In the mid-1950s, Nissan adamantly opposed selling cars in America. “Crazy Nobe” tricked Nissan to bring cars here.
So reads the brief historical footnote assigned to an otherwise forgotten young Japanese man living in Los Angeles: Nobushige Wakatsuki, known to Americans as Nobe.
The official history is sketchy. But Wakatsuki is the agent provocateur who first pushed a reluctant Nissan Motor Co. into selling cars in the United States — an idea many older Japanese believed to be ridiculous.
In 1955, Wakatsuki worked in the newly opened Los Angeles office of Marubeni Corp., an aggressively growing Japanese trading company. Japanese government and industry officials were looking for anything they could find to export out of Japan — cloth, leather, rubber, toys, transistor radios.
The enterprising Wakatsuki proposed throwing Nissan cars into Marubeni's mix.
No room for Nissan
The notion was greeted dismissively, to put it mildly, Wakatsuki, now 84, said from his home in the fashionable Shibuya neighborhood of Tokyo.
“They thought I was crazy,” Wakatsuki said in perfect English while Japanese TV played in the background. “They told me I didn't know what I was talking about. It was very humiliating to me. When I would try to talk to people at Nissan about selling cars in the United States, they would look at each other and then get up and leave the room.”

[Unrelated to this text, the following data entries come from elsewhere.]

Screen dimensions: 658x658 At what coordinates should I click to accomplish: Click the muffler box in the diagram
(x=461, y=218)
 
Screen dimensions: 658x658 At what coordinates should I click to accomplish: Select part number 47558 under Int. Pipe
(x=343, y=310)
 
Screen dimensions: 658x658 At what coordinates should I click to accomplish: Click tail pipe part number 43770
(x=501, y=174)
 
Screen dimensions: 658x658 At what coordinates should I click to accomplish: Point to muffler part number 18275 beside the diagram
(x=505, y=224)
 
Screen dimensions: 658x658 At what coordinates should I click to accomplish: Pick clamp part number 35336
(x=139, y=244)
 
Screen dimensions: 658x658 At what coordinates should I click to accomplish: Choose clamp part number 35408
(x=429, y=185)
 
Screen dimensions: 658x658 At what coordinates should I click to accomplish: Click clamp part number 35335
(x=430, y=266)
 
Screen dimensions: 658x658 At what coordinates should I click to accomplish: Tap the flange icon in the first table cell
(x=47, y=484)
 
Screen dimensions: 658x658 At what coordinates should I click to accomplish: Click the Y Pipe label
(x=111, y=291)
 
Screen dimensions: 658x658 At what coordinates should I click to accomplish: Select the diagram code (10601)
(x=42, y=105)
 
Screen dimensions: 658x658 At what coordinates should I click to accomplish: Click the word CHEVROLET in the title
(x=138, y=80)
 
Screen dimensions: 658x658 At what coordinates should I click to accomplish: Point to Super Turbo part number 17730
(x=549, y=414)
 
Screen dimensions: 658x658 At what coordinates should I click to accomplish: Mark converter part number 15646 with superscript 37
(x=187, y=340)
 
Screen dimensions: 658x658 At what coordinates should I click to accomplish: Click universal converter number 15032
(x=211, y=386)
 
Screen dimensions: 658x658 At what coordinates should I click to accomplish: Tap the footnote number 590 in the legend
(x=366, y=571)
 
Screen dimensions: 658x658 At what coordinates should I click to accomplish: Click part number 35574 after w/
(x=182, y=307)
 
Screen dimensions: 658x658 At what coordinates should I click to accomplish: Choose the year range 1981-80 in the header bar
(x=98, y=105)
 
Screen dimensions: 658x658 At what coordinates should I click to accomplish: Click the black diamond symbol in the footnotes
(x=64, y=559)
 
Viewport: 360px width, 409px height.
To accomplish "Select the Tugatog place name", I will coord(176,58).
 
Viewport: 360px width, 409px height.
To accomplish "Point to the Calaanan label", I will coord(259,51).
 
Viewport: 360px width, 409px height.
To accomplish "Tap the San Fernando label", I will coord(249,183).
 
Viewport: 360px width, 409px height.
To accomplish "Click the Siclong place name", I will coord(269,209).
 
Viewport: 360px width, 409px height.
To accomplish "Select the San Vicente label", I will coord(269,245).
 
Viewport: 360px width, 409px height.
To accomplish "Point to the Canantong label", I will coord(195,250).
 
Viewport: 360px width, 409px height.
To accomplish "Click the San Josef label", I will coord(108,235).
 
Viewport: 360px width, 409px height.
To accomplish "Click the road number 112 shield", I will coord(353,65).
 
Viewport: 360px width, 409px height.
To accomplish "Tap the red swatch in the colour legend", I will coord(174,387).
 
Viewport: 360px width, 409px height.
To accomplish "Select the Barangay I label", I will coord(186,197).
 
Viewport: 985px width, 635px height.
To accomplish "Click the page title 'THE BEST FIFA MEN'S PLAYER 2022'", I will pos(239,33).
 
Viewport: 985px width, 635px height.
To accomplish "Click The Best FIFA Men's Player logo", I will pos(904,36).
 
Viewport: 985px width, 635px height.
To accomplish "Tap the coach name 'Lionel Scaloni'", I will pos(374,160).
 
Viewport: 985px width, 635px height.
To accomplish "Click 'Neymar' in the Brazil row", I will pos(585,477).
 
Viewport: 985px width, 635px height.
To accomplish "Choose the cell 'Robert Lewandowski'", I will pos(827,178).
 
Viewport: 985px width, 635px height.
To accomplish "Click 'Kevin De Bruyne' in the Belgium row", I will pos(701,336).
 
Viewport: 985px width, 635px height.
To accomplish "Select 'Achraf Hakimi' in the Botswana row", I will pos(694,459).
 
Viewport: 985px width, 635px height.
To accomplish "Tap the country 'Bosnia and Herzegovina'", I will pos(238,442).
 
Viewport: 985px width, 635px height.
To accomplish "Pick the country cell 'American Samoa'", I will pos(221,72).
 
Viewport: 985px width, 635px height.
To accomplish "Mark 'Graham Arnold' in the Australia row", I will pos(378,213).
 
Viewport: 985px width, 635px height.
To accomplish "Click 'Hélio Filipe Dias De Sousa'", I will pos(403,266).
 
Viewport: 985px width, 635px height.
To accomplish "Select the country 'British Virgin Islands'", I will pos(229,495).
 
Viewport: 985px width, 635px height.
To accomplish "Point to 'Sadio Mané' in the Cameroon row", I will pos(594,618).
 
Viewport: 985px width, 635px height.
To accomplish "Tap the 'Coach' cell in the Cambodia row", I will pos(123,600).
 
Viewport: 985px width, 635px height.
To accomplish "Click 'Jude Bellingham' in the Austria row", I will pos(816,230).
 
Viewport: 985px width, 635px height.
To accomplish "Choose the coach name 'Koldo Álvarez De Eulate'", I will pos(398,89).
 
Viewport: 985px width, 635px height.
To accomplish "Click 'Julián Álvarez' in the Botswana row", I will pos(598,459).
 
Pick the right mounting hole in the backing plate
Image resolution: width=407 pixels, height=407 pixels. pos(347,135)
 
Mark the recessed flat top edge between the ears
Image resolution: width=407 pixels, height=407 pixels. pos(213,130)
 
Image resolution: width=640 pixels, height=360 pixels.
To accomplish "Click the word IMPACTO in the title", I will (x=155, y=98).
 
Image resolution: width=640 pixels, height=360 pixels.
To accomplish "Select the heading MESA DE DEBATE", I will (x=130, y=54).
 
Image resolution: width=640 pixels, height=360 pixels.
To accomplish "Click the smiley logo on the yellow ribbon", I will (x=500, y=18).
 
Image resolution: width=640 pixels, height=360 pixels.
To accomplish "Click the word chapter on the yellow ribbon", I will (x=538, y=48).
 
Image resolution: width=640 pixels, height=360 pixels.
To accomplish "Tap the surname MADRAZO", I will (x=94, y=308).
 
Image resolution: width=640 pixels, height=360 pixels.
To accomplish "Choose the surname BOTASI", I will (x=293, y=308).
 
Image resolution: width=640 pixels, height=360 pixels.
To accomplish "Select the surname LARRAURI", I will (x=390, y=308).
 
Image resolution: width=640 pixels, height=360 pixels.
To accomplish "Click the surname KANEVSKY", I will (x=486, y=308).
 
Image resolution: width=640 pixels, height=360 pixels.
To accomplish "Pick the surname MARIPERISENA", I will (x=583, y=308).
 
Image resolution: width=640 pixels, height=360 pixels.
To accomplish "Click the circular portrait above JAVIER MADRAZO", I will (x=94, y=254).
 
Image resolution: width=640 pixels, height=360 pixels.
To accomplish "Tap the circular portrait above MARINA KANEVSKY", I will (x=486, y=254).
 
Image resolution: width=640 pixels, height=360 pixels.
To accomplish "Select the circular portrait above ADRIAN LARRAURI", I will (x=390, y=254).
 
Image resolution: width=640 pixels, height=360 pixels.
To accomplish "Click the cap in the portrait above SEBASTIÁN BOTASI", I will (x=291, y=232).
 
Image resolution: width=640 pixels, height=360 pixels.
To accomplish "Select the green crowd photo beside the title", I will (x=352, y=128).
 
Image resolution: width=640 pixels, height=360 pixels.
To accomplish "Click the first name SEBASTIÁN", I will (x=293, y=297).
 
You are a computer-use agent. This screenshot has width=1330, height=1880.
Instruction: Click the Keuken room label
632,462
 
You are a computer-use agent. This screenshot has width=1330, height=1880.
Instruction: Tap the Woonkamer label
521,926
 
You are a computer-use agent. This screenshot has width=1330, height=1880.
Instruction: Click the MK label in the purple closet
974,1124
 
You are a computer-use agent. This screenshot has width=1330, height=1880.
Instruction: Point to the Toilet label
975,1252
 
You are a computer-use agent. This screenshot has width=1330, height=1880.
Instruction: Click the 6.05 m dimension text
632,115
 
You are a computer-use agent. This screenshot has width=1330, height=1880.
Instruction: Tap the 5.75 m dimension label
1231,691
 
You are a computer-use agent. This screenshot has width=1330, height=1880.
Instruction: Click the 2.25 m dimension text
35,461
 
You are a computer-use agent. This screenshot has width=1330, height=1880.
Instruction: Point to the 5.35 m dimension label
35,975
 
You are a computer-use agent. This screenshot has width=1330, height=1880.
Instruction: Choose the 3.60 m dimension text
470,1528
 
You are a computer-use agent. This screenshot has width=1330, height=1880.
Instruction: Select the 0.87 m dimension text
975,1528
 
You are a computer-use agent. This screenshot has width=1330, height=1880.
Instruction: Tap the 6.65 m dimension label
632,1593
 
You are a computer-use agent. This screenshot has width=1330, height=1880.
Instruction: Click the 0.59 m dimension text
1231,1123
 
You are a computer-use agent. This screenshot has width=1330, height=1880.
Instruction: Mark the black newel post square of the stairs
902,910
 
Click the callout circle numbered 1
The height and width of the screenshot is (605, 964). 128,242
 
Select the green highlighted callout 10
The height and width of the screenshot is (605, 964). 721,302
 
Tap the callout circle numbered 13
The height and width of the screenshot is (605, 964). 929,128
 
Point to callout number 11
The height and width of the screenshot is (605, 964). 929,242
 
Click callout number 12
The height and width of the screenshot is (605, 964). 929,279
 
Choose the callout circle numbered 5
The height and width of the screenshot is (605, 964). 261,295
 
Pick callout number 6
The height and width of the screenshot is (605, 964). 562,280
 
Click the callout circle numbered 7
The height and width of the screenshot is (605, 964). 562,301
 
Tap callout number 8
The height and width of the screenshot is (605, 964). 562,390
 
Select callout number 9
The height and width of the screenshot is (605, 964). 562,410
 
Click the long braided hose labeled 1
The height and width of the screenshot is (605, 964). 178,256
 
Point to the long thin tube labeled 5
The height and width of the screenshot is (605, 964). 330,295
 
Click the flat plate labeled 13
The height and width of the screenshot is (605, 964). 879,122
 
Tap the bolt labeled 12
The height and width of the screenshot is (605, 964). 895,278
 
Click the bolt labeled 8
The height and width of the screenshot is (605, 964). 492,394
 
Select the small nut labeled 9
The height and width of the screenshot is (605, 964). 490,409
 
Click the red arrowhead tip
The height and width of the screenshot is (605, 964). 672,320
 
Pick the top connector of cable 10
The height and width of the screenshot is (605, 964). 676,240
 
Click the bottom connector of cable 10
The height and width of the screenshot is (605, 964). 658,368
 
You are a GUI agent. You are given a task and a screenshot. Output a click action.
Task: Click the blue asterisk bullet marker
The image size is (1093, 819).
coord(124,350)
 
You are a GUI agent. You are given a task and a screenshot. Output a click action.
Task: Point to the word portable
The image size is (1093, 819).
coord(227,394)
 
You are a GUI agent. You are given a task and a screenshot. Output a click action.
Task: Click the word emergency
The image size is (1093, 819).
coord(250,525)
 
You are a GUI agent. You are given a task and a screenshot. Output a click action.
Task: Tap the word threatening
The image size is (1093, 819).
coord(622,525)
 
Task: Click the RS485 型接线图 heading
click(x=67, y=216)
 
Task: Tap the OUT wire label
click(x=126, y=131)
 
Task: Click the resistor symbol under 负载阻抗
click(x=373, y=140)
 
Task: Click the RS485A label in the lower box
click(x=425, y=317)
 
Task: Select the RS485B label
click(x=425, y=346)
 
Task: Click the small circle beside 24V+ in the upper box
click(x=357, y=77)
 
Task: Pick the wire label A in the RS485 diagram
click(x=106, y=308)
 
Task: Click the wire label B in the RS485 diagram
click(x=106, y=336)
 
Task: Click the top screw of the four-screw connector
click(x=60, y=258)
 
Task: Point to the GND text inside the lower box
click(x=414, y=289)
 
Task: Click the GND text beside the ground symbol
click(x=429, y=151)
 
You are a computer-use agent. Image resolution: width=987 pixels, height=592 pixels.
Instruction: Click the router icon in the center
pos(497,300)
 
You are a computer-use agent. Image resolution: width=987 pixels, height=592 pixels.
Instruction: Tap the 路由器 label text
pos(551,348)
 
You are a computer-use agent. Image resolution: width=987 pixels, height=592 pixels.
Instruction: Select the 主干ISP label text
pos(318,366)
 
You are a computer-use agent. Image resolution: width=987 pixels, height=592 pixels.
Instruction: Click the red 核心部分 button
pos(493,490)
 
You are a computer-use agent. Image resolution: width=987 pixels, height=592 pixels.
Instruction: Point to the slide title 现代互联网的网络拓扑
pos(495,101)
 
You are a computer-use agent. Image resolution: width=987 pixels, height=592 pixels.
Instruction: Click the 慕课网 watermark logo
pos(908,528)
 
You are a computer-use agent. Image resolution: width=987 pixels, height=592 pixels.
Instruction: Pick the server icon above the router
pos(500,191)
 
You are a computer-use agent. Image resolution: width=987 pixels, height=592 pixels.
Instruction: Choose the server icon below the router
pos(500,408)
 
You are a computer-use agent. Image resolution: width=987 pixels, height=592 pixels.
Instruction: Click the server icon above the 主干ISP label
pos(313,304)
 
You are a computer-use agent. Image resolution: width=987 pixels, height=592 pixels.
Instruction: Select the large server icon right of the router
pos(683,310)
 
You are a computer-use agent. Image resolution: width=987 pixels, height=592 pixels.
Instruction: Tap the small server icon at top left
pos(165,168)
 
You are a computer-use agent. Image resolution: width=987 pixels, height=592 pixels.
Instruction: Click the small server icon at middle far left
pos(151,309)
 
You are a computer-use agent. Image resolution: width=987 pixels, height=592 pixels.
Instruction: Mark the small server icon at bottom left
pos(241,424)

In the automaker's defense, Wakatsuki's proposal was a bit of a stretch. Japan knew nothing about the U.S. car market.
In the end, Wakatsuki resorted to trickery. He purchased three cars outright and had them shipped to the United States. When Nissan asked what he planned to do with them, Wakatsuki lied and told the company they would be his personal vehicles.
“When they found out I had tricked them, they were very mad,” he recalled. “Marubeni was mad at me, too. They wanted to fire me.”
Signing up distributors
Approaching U.S. retailers with his ill-gotten samples wasn't much easier. Dealers also thought Wakatsuki's claim that the Japanese would export cars was crazy. One retailer, E.G. Woolverton, of Woolverton Motors in Glendale, Calif., believed the story and signed up to distribute the Datsun vehicles to other retailers on the West Coast.
But Wakatsuki was no car salesman and Marubeni no auto company. The plans to sell 500 to 1,000 Datsuns in 1958 fizzled, and the brand sold a paltry 83 in its first year, according to John B. Rae's 1982 book, Nissan/Datsun, A History of Nissan Motor Corporation in U.S.A., 1960-1980. By year end, Rae wrote, Woolverton had 100 Datsuns sitting in an open lot, unsold.
Wakatsuki urged Nissan to come set up its own sales company in America. But even that idea got a cool reception. It would be three years before Nissan's advertising manager, Yutaka Katayama — later known to Nissan aficionados as the influential “Mr. K” — would take control and open a U.S. office.
“Those were the most miserable three years of my life,” Wakatsuki said. “People were laughing at me.”
But what about now, he is asked, 50 years later? With Nissan North America selling more than 1 million vehicles a year and delivering two-thirds of the global corporation's profits, doesn't Wakatsuki feel as if he proved them all wrong?
He let go of a hearty laugh that temporarily drowned out the TV.
“You'll never hear anyone say so!” he said, laughing. “They probably still despise me!”